Oh, hey, didn’t see you there. I’ve done the thing again. You know which one.
Well. Here I am, aimless and without any overarching idea or goal, squinting hard and trying to remember the many Great Ideas and Funny Observations I think of when I’m not sitting down to write. Using my Notes app to keep track of ideas would be wise, but here I am, not wise, writing a blog about nothing. The Seinfeld of blogs, if you will.
I’m feeling motivated by procrastination this evening. While I’m very excited that one of my articles will be published unless something goes awry, sitting down to edit the dang thing does not sound enticing tonight. I’ve looked at the edits and suggestions, I know what information I’d like to add while I also annotate all my sources, but golly would I sure like the article to edit itself. What’s hardest for me is that I spent several weeks working on the article for my editing class, then took a break for a few weeks before the Science Writer let me know they’d like it for their Small Things issue, and now I feel like I’m not in the right headspace for it.
I’ve been this way my whole life. I get obsessed with a game, play it daily, then if I put it down for a couple of days I never go back to it. It’s why I’ve played the beginning of Fable three or five or ten times but have beaten the game once. The same applies to books and crafts and now, I suppose, for writing. If I’m not actively fixated, it’s hard to say when I’ll pick the thing back up and how enthusiastically I will do so. I’ve always known this about myself, yet right now it feels like a newfound bummer to have to trick myself into writing and editing when I’m tired and emotionally drained and want to stay in bed forever.
So far this mostly neglected blog seems to be filled with complaints about myself and my life. I don’t like Doing Stuff and Feeling Feelings and this is where I’m going to be a whiny baby about it. In my defense, I tend to come to this writing space when I’m in a bad mood or otherwise having a bad day.
Today’s bad day is sponsored by my cat Percy, who is sick. Poor guy started looking thin, then suddenly looked really thin. I took him to the vet yesterday, and the good news is he doesn’t have kidney disease, hyperthyroidism, or diabetes. The bad news is we don’t know what’s wrong with him yet, and it’s looking like it could be something like triaditis, intestinal lymphoma, or IBD.
In a way, I hoping it would be one of the things he doesn’t have, since all are treatable with medication and/or diet and I would have an answer already. The last few days I’ve gotten myself pretty worked up about how I’m failing Percy and should have noticed he wasn’t feeling well sooner. Now his appetite seems to be lacking, so he’s getting an appetite stimulant and a mix of high-calorie wet food and tuna, heated up to increase the stank factor for his pleasure. He has me very worried because he isn’t going ham on treats the way he normally does.

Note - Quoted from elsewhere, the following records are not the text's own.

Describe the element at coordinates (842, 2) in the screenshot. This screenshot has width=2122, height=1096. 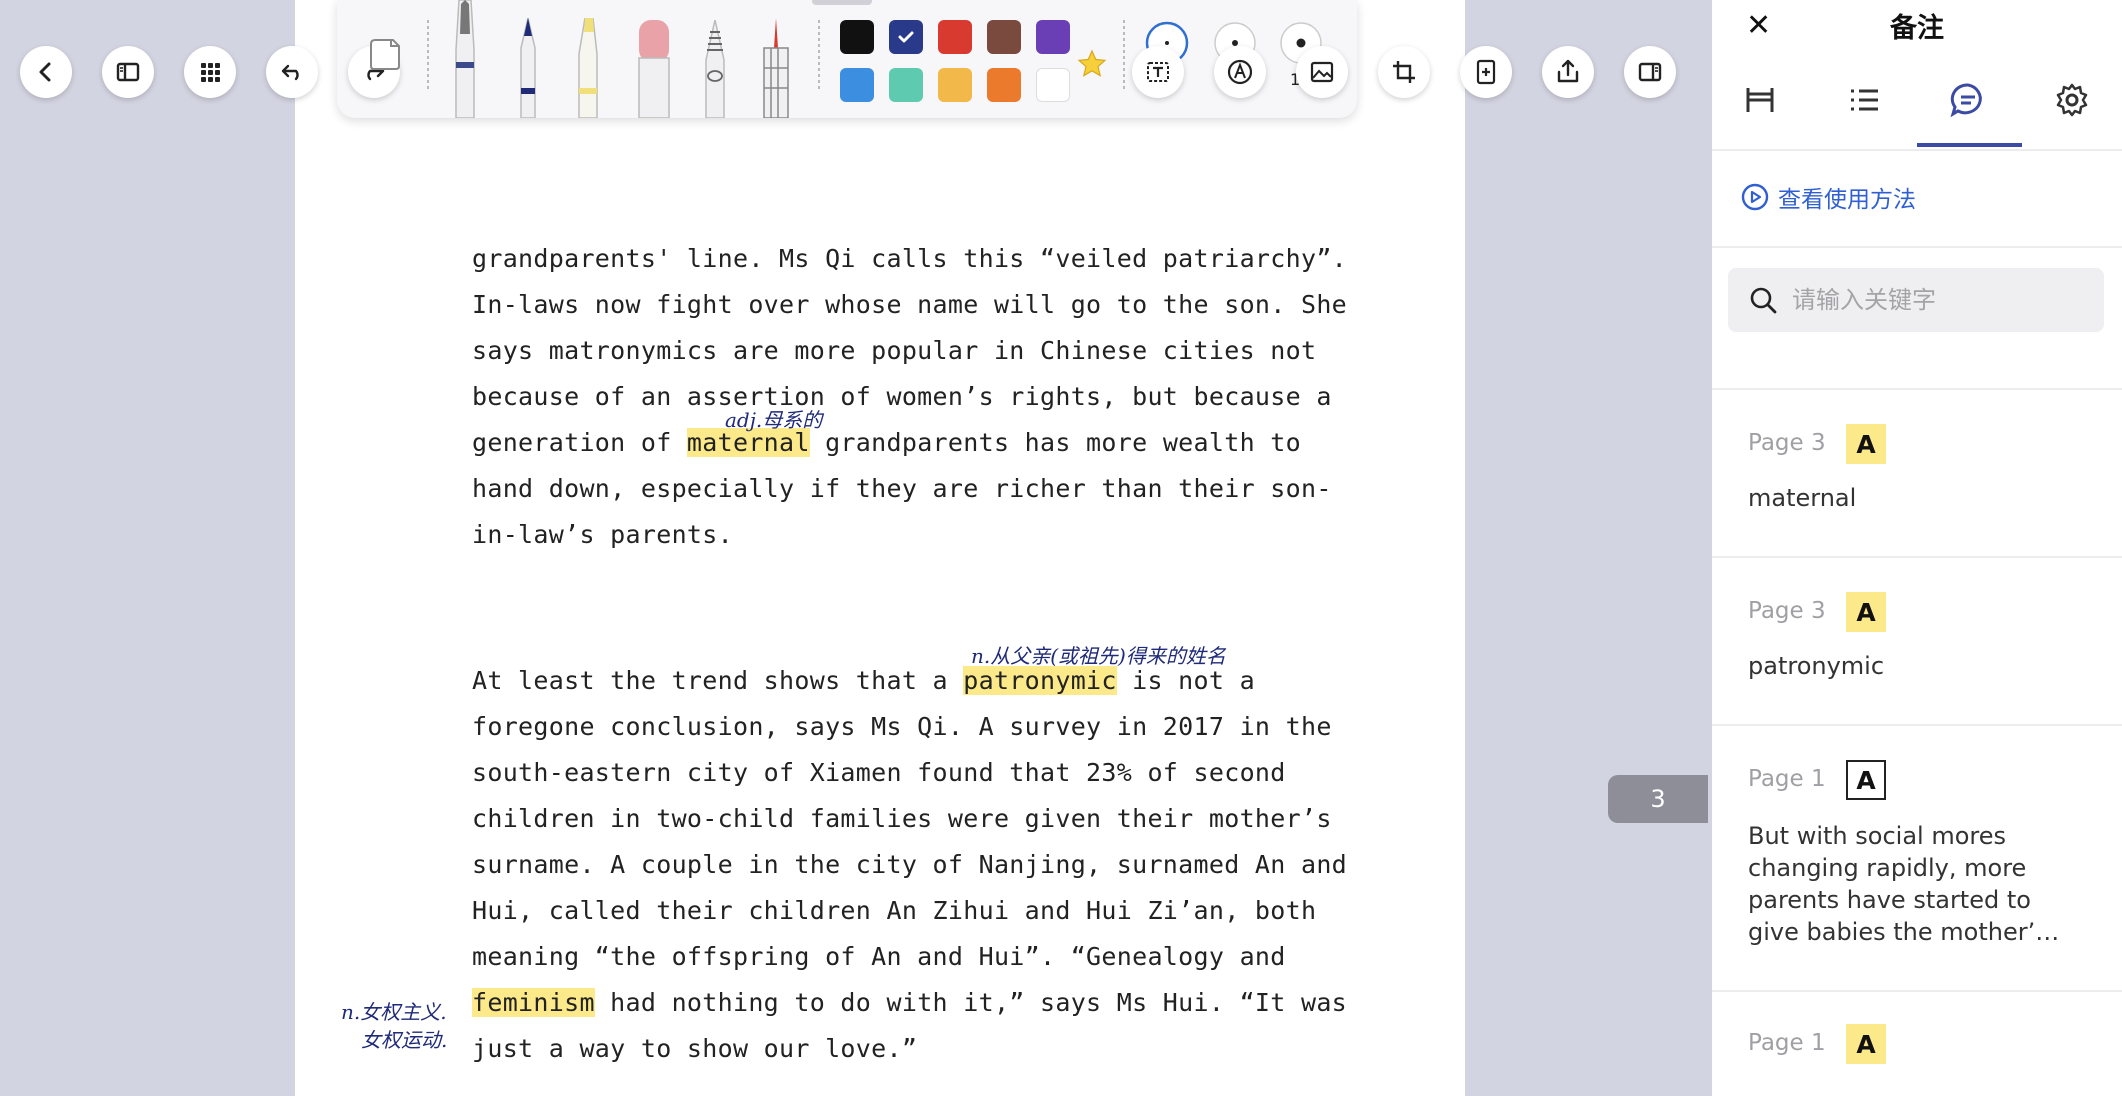
I see `toolbar-handle` at that location.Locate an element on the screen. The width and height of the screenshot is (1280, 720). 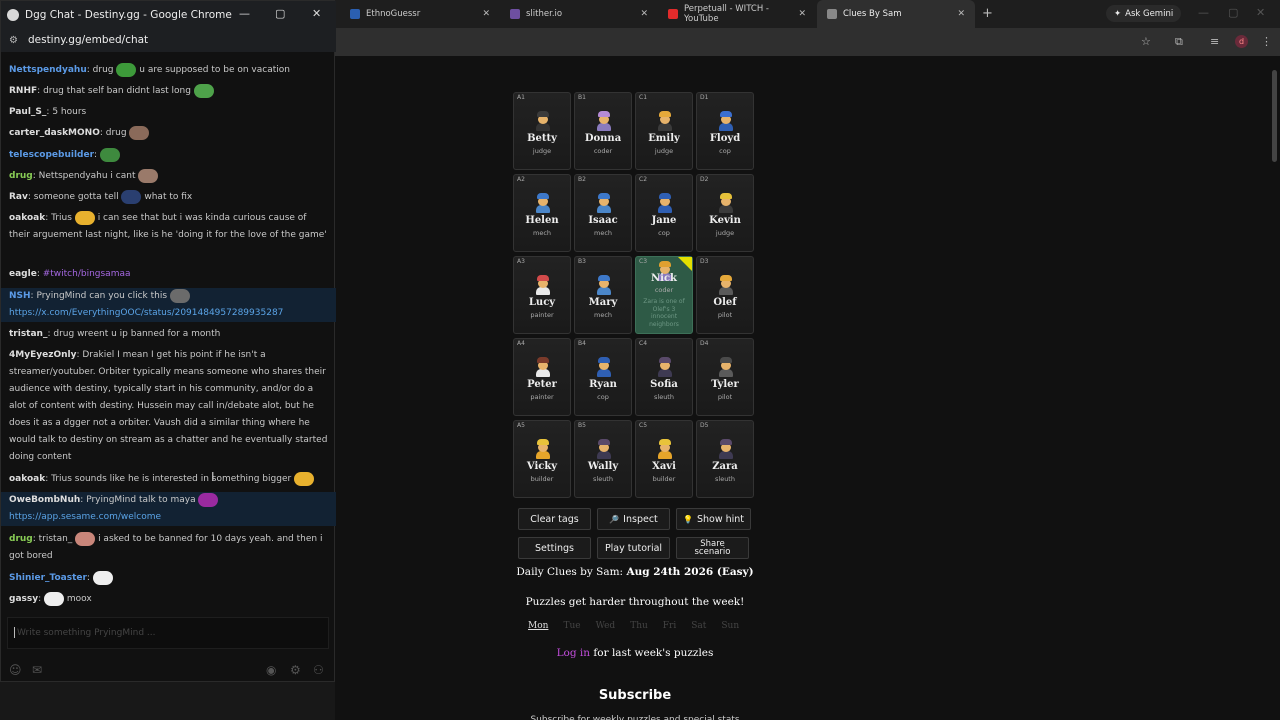
tab-clues-by-sam: Clues By Sam ✕ is located at coordinates (896, 14).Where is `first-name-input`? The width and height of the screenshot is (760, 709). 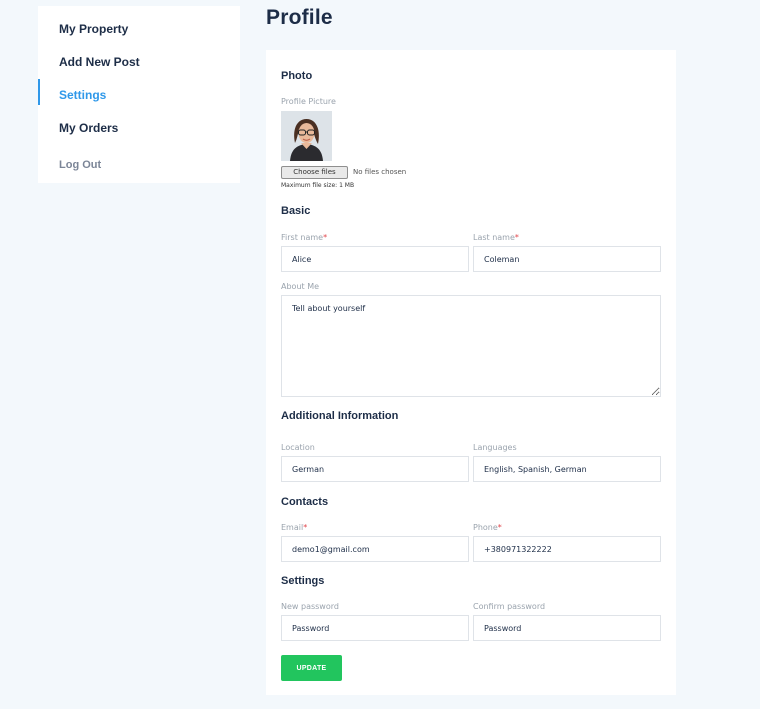
first-name-input is located at coordinates (375, 259).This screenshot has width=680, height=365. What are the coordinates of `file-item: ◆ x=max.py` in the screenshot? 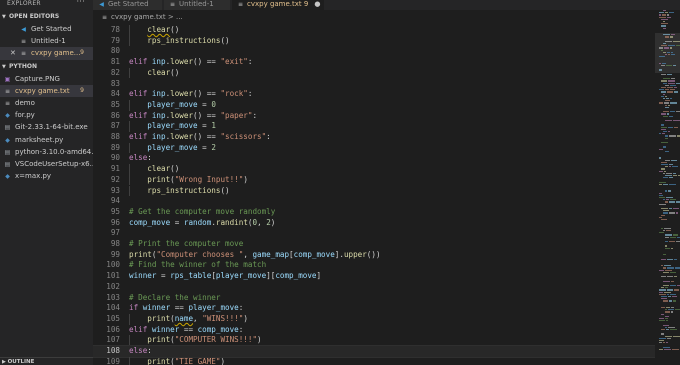 It's located at (46, 176).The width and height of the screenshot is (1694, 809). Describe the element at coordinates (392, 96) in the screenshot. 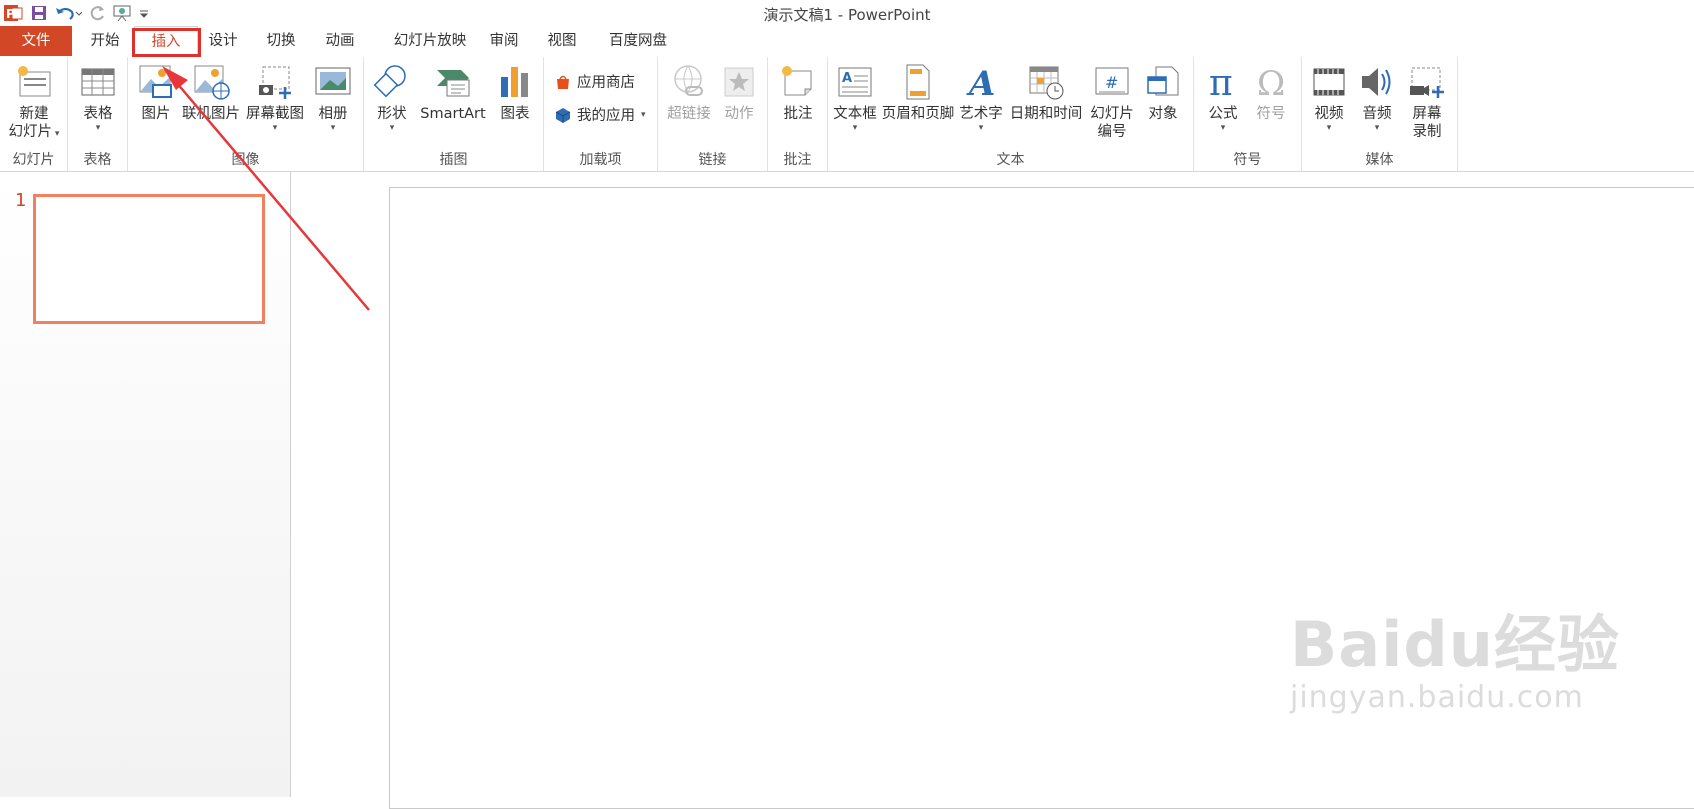

I see `shapes-button: 形状 ▾` at that location.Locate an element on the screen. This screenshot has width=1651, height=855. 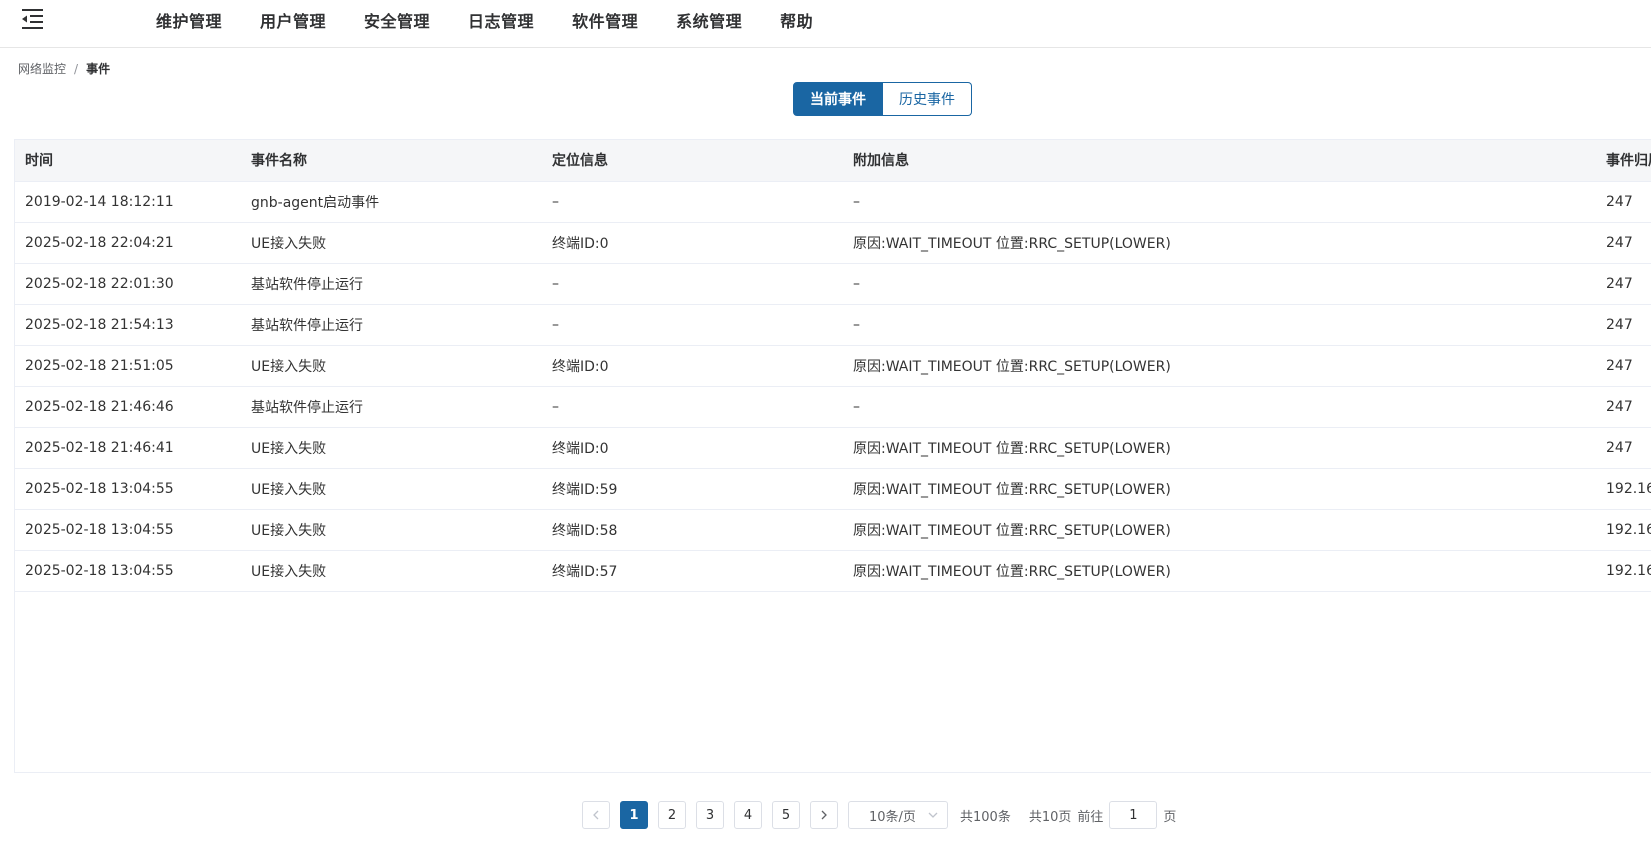
page-button-3: 3 is located at coordinates (710, 815).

Percy will be getting an ultrasound to figure out what’s going on in his guts, but not until the 18th unless I want to get him in sooner with a specialist. His numbers are in the low-normal range so the vet doesn’t think he’s in any immediate crisis, and I’m going to watch him like a hawk and agonize over his every move until then. If need be, I’ll get him to a specialist ASAP, but man is that going to hurt the ol’ wallet.
Will I spend any amount of money to get this guy back on his feet? You betcha. Are rhetorical questions still lazy writing? 100%.
I will likely write at length about Dante at some point, but the short version is I’m still hurting financially (and emotionally) from another cat getting sick, requiring extensive veterinary care, and ultimately not making it. I got Percy and Dante on the same day almost seven years ago, and Percy falling ill a few months after Dante passed is brewing up some interesting feelings that I would not like to feel. I think it’s going to be difficult for me to wait out the next two and a half weeks without wigging out about Percy’s well-being, but I also think that if the vet is comfortable with him waiting, it’ll help me be more financially prepared for whatever the next steps are.
Not knowing whether I’m making the best choice guts me. In an ideal world, I would have infinite money to rush him to a specialist today to get answers and get him on the mend as soon as possible. I worried with Dante that I put him through too much pain and suffering when we were all so confident he would bounce back, and now I’m doing the opposite to Percy. It feels unfair for me not to drop everything for him, but I guess unfortunately Dante beat him to the money so I’m attempting a more tempered approach.
I will still take on pretty much any amount of debt for him, though. Some people might find it dumb or laughable or irresponsible or whatever, but my animals are my number one priority in life. I’d rather spend the money than lose an animal to something treatable. I’m feeling spicy about it after a friend made a comment earlier about not going broke for one’s animals and I took it so very personally and feel quite defensive.
Anyway. I should go write about plankton for a bit to take my mind of Percy.